[Opening Dataset records section]
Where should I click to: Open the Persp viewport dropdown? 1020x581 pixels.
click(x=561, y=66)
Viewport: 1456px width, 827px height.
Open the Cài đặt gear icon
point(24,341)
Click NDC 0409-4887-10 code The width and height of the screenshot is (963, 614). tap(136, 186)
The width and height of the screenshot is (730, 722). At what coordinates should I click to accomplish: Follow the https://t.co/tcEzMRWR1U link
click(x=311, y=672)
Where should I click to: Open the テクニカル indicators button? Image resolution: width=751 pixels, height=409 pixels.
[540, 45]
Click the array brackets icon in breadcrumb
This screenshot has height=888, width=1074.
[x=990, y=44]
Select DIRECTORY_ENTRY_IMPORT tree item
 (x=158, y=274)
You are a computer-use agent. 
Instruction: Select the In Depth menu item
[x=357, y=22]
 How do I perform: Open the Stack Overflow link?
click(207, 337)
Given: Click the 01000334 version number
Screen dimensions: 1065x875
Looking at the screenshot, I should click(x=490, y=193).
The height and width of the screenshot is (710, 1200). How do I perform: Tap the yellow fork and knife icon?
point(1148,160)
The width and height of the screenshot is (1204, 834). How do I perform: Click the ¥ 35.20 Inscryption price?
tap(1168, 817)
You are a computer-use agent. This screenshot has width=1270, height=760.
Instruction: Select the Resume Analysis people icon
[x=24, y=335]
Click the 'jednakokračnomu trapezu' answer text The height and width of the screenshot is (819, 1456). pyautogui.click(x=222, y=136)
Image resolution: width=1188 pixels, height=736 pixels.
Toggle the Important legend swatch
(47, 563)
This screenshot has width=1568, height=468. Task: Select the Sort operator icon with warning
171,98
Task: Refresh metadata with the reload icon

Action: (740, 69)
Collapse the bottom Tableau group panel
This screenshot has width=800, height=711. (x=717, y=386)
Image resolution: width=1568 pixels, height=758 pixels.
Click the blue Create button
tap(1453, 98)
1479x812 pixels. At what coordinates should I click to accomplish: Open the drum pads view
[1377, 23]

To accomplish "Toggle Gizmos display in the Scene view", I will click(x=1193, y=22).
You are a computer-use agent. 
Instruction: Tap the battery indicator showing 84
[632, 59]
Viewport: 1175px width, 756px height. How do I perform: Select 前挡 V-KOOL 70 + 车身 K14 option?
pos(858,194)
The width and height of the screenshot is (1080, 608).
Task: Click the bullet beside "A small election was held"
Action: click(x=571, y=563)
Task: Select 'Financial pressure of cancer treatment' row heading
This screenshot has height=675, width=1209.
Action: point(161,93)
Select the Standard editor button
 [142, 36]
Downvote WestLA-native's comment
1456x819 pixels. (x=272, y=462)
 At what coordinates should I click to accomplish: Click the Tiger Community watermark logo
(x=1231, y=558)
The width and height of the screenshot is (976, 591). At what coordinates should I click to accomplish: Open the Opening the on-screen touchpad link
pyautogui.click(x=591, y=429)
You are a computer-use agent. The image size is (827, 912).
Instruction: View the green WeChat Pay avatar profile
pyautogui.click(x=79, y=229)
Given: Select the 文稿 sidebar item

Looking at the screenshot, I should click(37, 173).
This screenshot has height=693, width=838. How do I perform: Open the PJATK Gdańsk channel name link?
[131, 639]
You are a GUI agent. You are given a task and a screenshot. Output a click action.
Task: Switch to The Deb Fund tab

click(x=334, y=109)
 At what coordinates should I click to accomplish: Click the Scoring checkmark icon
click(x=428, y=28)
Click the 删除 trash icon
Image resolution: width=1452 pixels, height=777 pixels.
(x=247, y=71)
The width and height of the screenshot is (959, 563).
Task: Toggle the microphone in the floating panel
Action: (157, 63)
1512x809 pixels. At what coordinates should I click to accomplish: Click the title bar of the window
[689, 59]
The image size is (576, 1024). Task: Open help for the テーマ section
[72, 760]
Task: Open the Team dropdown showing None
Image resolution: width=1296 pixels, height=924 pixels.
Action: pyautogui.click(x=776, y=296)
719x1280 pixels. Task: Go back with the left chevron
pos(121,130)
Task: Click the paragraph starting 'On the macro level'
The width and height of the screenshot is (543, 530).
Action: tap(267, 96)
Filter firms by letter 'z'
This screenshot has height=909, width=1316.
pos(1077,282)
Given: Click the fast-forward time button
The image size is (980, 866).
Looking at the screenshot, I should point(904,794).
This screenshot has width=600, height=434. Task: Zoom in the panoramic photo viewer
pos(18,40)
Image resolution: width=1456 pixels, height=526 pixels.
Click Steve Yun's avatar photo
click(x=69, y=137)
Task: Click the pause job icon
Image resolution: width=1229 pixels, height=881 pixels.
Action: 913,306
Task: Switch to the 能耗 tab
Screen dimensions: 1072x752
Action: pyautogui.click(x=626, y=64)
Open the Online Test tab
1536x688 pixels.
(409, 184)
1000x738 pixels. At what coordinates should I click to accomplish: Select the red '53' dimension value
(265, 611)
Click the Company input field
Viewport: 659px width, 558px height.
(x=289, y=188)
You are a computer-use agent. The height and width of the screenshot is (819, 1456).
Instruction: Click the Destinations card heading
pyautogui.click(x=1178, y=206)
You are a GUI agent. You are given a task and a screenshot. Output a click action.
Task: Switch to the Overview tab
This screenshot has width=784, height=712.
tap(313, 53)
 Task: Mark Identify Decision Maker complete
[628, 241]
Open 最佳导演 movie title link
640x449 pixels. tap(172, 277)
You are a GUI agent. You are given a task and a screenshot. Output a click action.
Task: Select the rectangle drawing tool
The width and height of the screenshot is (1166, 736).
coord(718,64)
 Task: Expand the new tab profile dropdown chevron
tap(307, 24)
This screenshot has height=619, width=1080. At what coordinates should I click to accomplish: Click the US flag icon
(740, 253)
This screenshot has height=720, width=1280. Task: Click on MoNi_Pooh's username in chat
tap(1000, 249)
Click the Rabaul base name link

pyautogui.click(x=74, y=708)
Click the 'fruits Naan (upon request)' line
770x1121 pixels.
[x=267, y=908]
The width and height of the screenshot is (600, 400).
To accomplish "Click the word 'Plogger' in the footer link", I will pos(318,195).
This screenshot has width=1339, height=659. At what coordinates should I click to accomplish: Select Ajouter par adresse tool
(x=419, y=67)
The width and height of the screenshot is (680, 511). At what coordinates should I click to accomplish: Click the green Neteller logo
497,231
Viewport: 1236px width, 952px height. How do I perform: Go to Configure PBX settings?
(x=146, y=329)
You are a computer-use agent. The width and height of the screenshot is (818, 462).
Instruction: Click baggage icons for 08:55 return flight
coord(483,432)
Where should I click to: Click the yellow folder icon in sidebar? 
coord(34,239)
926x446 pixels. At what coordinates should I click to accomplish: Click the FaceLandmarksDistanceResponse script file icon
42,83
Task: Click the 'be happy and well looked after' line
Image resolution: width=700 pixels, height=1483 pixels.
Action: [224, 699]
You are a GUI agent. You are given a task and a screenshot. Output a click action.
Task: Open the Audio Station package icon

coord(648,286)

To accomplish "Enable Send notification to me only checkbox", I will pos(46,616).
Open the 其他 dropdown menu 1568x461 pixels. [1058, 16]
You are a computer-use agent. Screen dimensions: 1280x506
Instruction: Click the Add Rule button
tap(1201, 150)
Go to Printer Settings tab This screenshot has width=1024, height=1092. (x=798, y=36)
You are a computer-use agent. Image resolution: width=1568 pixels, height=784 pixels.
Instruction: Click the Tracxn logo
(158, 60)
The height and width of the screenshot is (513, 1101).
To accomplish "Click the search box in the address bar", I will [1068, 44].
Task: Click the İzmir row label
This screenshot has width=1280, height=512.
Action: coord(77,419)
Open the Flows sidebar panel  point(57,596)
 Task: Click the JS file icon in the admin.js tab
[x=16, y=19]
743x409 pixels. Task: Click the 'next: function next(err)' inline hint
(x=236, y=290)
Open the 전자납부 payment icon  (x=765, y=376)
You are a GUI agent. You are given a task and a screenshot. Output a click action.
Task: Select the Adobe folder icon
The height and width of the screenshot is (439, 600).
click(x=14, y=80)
[Closing Dataset records section]
• Task instructions
Find the line with "The height and width of the screenshot is (513, 1101)." in the entries above. Retype it and each line after it, exactly, through the line with "Open the 전자납부", and stop there.

• Completed task
The height and width of the screenshot is (513, 1101).
To accomplish "Click the search box in the address bar", I will [1068, 44].
Task: Click the İzmir row label
This screenshot has width=1280, height=512.
Action: coord(77,419)
Open the Flows sidebar panel  point(57,596)
 Task: Click the JS file icon in the admin.js tab
[x=16, y=19]
743x409 pixels. Task: Click the 'next: function next(err)' inline hint
(x=236, y=290)
Open the 전자납부 payment icon  (x=765, y=376)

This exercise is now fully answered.